Targeting U.S. poverty

Episcopalians have learned a great deal about the Millennium Development Goals in the last couple of years. These goals that work toward an earthly vision of the Reign of God have captured our imagination and mission efforts as a church. The goals move toward the great vision of Isaiah that Jesus claims as his own mission: to feed the hungry, heal the sick, and bring peace to the city and country. We are doing excellent work as a church in raising awareness of this kind of mission as a gospel imperative. However, the MDGs focus on overseas mission work in developing countries. They do not address poverty in the United States or the reality of equivalent conditions in some parts of our local communities.

Part of the challenge has to do with the multi-national character of The Episcopal Church, which includes some of the poorest countries in the Western Hemisphere: the dioceses of Haiti, Honduras, and Dominican Republic, and some that are scarcely better off, in Ecuador, Venezuela, and Colombia. Dioceses in those countries are an intensely appropriate focus of our MDG-related mission work.

> THE TASK:
Copy the article on U.S. poverty word for word, from its title to its last sentence.

> DATA LISTING:
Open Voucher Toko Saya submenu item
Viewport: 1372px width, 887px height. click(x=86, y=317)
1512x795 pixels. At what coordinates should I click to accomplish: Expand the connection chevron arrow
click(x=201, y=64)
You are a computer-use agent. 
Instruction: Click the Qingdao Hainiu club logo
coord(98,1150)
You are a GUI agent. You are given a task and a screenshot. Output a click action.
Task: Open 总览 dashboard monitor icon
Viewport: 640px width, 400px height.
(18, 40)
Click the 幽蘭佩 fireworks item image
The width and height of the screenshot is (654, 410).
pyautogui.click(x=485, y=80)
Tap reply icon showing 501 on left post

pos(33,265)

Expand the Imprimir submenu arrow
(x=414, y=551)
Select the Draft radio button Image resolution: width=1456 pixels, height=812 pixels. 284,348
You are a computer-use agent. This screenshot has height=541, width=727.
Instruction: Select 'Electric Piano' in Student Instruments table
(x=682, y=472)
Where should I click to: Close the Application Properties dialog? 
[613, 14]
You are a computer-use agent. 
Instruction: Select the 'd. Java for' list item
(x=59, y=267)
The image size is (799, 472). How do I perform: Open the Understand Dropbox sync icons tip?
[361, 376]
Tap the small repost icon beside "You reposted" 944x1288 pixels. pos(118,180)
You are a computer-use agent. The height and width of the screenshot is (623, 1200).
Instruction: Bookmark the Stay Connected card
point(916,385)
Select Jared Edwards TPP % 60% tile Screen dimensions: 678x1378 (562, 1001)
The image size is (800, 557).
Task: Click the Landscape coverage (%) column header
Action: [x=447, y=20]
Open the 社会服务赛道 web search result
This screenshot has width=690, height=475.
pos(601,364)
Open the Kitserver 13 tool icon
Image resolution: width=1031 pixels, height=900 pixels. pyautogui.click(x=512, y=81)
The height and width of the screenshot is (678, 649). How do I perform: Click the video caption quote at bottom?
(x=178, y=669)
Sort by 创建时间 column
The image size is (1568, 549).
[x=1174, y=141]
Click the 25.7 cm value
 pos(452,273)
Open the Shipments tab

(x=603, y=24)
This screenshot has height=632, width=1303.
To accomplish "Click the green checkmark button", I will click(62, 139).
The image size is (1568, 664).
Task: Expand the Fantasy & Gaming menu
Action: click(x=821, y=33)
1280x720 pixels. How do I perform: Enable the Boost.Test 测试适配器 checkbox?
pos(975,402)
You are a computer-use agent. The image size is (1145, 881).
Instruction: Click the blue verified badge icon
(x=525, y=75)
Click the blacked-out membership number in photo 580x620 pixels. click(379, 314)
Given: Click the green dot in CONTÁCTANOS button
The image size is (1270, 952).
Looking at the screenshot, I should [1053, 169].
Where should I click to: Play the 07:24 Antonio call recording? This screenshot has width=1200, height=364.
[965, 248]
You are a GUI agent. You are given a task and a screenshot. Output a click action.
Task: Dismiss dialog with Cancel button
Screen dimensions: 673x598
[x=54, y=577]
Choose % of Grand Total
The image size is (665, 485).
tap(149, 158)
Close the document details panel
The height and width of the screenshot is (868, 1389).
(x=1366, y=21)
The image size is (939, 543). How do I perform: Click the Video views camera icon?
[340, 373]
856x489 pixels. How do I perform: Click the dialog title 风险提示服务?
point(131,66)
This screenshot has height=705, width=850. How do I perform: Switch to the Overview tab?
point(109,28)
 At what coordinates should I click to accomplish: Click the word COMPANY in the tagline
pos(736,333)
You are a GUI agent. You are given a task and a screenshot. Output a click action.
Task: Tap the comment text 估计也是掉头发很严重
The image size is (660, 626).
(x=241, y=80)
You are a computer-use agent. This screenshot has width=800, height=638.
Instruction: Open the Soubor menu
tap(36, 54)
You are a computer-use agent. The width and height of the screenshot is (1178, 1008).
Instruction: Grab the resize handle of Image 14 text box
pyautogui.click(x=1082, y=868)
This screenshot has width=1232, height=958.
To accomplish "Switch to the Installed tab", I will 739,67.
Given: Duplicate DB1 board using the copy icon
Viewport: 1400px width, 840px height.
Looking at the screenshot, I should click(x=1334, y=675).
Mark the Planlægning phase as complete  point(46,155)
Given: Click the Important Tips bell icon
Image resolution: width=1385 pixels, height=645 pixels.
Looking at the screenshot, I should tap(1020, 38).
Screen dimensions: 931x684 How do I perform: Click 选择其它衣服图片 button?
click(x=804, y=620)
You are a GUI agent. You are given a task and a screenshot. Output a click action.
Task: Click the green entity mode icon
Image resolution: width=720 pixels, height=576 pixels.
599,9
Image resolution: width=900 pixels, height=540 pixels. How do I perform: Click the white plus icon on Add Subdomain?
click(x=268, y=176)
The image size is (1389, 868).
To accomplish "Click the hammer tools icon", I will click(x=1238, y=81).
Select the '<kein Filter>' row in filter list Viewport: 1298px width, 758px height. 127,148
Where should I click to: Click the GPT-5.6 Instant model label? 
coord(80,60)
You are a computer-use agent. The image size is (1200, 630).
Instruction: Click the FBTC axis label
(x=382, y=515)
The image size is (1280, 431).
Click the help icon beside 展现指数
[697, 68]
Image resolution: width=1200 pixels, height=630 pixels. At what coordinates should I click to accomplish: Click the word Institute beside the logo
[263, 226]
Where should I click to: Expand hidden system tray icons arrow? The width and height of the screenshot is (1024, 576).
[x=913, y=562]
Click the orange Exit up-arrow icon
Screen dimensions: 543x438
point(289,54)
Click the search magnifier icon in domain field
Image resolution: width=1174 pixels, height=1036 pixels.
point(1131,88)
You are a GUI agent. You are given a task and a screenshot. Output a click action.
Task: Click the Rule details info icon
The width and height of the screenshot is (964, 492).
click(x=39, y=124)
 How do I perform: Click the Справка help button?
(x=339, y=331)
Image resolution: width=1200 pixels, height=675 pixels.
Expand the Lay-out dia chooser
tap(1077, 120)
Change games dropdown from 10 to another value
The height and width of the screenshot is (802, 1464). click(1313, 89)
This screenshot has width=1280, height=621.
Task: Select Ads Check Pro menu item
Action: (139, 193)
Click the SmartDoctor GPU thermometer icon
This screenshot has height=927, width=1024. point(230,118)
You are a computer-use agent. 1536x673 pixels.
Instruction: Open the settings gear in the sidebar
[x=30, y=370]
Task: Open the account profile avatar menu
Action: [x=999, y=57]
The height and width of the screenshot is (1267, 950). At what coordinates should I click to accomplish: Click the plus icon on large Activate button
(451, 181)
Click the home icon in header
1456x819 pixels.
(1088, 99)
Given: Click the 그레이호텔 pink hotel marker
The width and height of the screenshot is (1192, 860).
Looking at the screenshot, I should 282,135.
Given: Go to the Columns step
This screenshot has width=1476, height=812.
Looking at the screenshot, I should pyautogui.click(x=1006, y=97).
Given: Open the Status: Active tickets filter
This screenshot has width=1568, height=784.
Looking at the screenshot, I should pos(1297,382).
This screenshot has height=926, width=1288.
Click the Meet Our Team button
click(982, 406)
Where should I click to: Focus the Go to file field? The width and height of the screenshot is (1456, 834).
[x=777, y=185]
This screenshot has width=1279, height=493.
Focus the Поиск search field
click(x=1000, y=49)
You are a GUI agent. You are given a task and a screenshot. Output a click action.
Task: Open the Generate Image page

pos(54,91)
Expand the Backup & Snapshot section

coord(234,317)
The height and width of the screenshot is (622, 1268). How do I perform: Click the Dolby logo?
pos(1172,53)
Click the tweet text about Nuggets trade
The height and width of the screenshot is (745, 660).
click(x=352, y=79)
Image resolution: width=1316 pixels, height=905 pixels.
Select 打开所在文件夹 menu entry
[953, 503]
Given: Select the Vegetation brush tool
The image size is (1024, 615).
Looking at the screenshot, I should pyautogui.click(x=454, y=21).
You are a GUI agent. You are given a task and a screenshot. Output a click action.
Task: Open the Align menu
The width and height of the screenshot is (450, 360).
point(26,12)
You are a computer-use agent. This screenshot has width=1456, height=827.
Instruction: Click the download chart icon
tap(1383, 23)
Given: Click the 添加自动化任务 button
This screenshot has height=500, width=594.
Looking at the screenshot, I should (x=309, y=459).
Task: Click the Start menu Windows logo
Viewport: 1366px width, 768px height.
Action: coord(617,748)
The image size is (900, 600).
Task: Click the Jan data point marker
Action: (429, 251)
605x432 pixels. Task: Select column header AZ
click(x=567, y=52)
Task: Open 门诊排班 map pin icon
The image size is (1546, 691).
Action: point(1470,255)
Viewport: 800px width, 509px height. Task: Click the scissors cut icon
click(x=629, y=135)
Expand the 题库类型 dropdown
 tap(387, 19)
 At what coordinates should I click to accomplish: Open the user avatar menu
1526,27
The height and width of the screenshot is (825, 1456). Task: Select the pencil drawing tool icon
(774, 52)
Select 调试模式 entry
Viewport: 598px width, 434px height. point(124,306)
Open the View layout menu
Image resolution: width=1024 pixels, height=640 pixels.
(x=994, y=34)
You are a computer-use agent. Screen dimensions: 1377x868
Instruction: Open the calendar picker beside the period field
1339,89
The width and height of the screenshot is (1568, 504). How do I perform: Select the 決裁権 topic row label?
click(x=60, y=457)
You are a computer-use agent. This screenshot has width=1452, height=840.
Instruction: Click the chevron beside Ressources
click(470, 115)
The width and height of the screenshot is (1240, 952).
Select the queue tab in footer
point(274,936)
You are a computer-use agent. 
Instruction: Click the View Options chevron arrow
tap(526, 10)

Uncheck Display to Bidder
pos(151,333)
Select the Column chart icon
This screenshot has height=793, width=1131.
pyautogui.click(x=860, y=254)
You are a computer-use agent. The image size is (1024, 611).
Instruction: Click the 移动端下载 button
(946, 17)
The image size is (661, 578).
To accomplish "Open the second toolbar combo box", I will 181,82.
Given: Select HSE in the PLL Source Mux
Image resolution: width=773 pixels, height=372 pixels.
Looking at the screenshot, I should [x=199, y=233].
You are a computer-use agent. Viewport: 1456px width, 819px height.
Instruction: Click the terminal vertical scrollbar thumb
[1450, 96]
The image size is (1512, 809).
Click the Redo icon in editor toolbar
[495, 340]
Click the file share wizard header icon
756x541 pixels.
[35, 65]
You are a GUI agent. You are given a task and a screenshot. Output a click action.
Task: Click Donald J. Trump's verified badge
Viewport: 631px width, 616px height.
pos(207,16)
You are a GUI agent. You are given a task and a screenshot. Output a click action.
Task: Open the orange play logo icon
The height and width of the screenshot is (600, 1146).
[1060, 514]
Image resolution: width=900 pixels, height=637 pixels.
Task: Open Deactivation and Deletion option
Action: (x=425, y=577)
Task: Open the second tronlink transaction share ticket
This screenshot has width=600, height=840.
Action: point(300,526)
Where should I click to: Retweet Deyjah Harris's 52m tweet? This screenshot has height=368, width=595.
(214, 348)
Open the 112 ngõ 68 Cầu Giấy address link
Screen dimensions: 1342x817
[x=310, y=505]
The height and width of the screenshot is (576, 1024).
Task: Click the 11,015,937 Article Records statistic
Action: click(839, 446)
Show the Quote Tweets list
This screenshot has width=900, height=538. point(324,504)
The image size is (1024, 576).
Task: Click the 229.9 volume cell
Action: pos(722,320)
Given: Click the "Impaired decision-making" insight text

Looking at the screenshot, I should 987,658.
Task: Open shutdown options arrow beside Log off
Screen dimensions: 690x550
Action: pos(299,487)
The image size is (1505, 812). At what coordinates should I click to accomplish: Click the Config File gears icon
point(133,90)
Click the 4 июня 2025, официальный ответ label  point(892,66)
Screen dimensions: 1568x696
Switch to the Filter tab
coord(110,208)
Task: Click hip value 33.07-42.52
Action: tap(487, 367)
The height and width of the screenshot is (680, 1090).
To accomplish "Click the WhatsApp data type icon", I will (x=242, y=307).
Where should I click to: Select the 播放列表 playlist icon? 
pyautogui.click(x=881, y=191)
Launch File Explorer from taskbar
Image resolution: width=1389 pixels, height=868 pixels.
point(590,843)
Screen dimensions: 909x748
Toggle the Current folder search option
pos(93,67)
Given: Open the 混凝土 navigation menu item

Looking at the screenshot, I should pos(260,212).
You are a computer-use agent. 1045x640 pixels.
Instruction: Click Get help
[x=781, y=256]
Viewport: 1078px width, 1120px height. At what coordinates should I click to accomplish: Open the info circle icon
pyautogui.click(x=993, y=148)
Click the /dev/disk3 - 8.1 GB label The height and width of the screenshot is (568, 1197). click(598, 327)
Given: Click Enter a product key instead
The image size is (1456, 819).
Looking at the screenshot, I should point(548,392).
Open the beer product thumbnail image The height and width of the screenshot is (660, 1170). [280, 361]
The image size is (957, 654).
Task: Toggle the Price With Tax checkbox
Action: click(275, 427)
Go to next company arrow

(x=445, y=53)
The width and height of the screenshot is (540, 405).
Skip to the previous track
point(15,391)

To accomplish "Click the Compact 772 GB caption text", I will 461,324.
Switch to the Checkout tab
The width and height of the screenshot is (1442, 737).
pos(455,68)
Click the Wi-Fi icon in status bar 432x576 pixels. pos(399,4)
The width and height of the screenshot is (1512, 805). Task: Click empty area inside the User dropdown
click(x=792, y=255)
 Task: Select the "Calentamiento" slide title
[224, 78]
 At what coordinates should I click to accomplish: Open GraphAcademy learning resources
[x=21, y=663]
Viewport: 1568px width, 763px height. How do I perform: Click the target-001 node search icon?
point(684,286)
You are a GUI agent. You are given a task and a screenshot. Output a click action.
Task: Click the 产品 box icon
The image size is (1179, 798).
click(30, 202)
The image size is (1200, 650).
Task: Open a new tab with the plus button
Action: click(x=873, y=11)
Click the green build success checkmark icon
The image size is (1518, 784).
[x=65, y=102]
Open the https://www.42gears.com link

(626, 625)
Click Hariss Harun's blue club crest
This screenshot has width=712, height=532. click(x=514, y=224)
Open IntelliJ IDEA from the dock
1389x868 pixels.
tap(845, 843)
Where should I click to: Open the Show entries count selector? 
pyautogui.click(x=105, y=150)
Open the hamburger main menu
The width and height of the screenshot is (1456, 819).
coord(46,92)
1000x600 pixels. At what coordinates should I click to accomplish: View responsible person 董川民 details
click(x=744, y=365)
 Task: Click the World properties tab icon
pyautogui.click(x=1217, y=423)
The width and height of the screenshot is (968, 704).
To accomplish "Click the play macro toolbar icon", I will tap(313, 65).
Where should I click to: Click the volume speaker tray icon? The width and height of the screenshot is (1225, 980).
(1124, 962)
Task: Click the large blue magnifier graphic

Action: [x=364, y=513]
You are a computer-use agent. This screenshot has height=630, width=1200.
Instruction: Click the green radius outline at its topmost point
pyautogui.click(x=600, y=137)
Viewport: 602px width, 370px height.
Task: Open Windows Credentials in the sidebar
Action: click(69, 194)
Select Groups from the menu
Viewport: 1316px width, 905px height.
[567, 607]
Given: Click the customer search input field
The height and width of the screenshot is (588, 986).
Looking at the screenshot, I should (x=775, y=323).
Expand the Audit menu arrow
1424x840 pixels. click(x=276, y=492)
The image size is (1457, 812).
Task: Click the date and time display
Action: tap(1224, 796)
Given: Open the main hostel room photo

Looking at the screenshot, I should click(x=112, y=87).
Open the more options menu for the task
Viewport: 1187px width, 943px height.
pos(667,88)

> COMPLETED EXERCISE:
Targeting U.S. poverty

Episcopalians have learned a great deal about the Millennium Development Goals in the last couple of years. These goals that work toward an earthly vision of the Reign of God have captured our imagination and mission efforts as a church. The goals move toward the great vision of Isaiah that Jesus claims as his own mission: to feed the hungry, heal the sick, and bring peace to the city and country. We are doing excellent work as a church in raising awareness of this kind of mission as a gospel imperative. However, the MDGs focus on overseas mission work in developing countries. They do not address poverty in the United States or the reality of equivalent conditions in some parts of our local communities.

Part of the challenge has to do with the multi-national character of The Episcopal Church, which includes some of the poorest countries in the Western Hemisphere: the dioceses of Haiti, Honduras, and Dominican Republic, and some that are scarcely better off, in Ecuador, Venezuela, and Colombia. Dioceses in those countries are an intensely appropriate focus of our MDG-related mission work.